Social Engineering is the art of manipulating people into performing actions or divulging confidential information. While it is similar to a confidence trick or simple fraud, it is typically trickery or deception for the purpose of information gathering, fraud, or computer system access; in most cases the attacker never comes face-to-face with the victims.
Each Social Engineering attacks are different and unique but they do have some common pattern. That pattern has four phases (Information Gathering, Relationship Development, Exploitation and Execution). Social Engineering attack and/or may even incorporate the use of other more traditional attack techniques to achieve the desired end result.
Techniques of Social Engineering
Gathering and Using Information
When it comes right down to it the key to being a successful social engineer is information gathering. The more information you have about your mark the more likely you are to get what you want from him or her, obviously. Good places to gather this info:
1. Parking lot - Cars that are unlocked (or are easily unlocked) might have security badges, uniforms, paperwork, smart phones, wallets, all sorts of goodies you can use.
2. Online site like Linked In, Google, Facebook, MySpace, etc.
3. Things in their workspace area (posters, pictures, books, etc.)
4. Asking their friends and colleagues. Pretend to be a manager from another office or branch.
5. Tail them home or to their favorite watering hole. Try to figure out their patterns, interests, places they frequent. These are all good data points you can use to help make a personal connection to the mark.
6. Dumpster diving - Sure going through their trash is nasty but the gems that will be there are invaluable.
Pretexting
Pretexting is the act of creating and using an invented scenario (the pretext) to engage a targeted victim in a manner that increases the chance the victim will divulge information or perform actions that would be unlikely in ordinary circumstances.

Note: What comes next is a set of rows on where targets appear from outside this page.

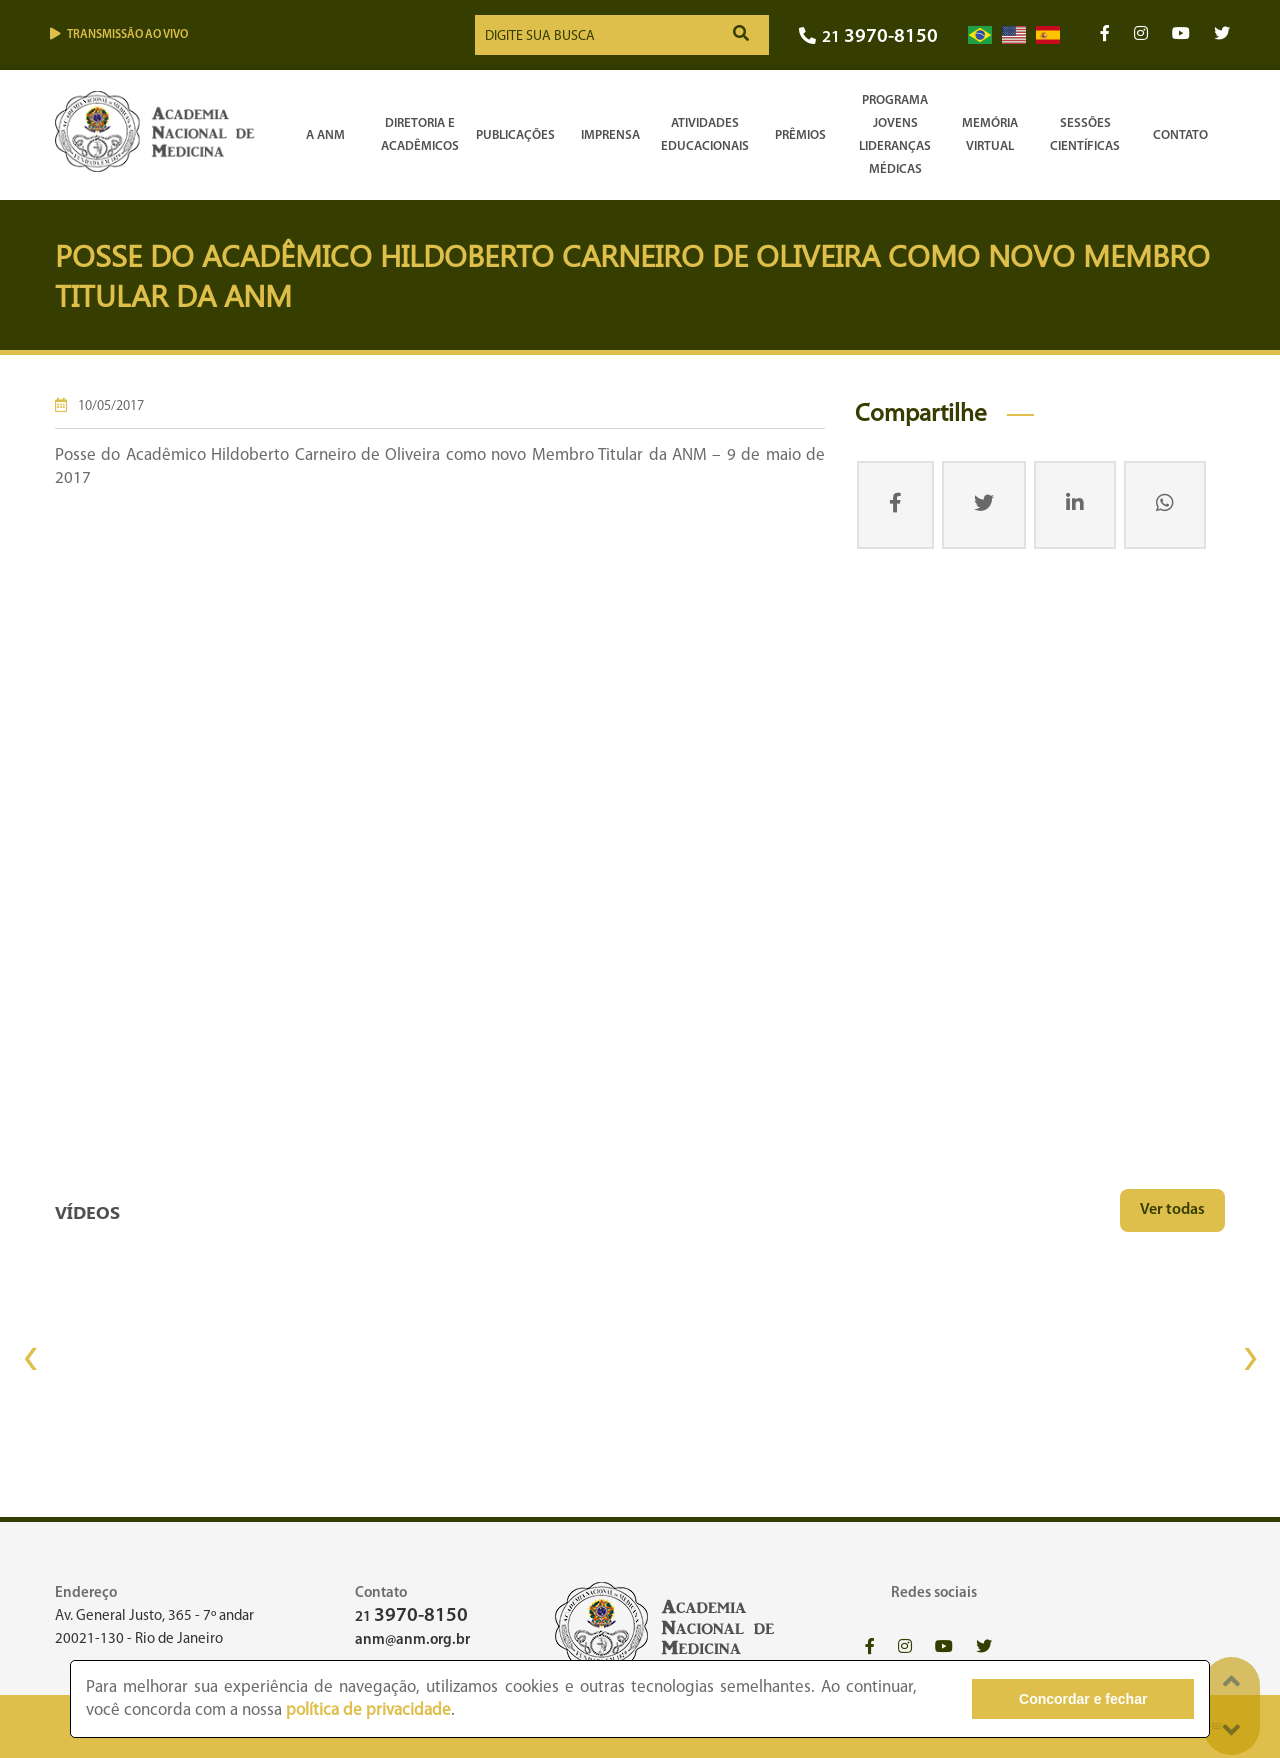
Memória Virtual (990, 135)
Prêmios (800, 135)
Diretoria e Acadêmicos (420, 135)
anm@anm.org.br (412, 1640)
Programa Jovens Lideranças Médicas (895, 135)
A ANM (325, 135)
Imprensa (610, 135)
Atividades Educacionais (705, 135)
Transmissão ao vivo (119, 34)
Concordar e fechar (1083, 1699)
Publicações (515, 135)
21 (868, 37)
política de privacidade (368, 1710)
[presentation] (30, 1359)
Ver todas (1172, 1210)
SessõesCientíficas (1085, 135)
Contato (1180, 135)
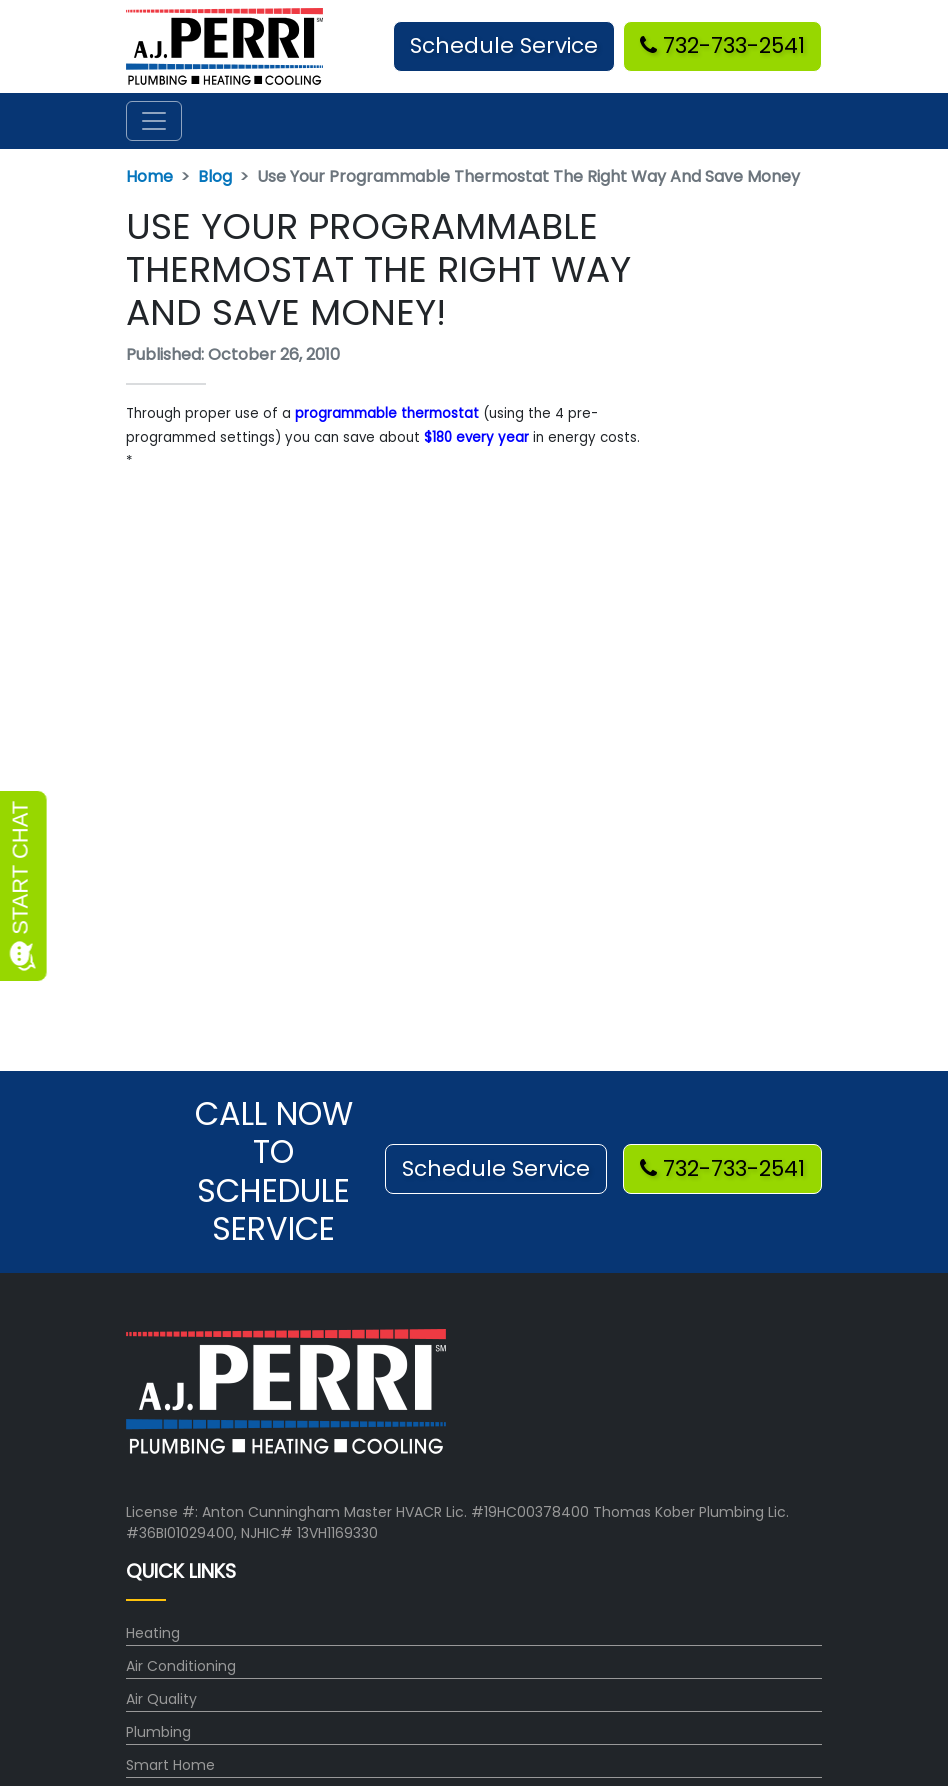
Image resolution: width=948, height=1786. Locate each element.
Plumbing (158, 1732)
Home (149, 176)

This technique can be used to fool a business into disclosing customer information as well as by private investigators to obtain telephone records, utility records, banking records and other information directly from company service representatives. The information can then be used to establish even greater legitimacy under tougher questioning with a manager, e.g., to make account changes, get specific balances, etc.
Phishing
Phishing is a technique of fraudulently obtaining private information. Typically, the Phisher sends an e-mail that appears to come from a legitimate business—a bank, or credit card company—requesting "verification" of information and warning of some dire consequence if it is not provided. The e-mail usually contains a link to a fraudulent web page that seems legitimate—with company logos and content—and has a form requesting everything from a home address to an ATM card's PIN.
IVR or phone phishing
This technique uses a rogue interactive voice response (IVR) system to recreate a legitimate-sounding copy of a bank or other institution's IVR system. The victim is prompted (typically via a phishing e-mail) to call in to the "bank" via a (ideally toll free) number provided in order to "verify" information. A typical system will reject log-ins continually, ensuring the victim enters PINs or passwords multiple times, often disclosing several different passwords. More advanced systems transfer the victim to the attacker posing as a customer service agent for further questioning.
One could even record the typical commands ("Press one to change your password, press two to speak to customer service" ...) and play back the direction manually in real time, giving the appearance of being an IVR without the expense.
Phone phishing is also called vishing.
Quid pro quo
Quid pro quo means something for something. An attacker calls random numbers at a company claiming to be calling back from technical support. Eventually they will hit someone with a legitimate problem, grateful that someone is calling back to help them. The attacker will "help" solve the problem and in the process have the user type commands that give the attacker access or launch malware.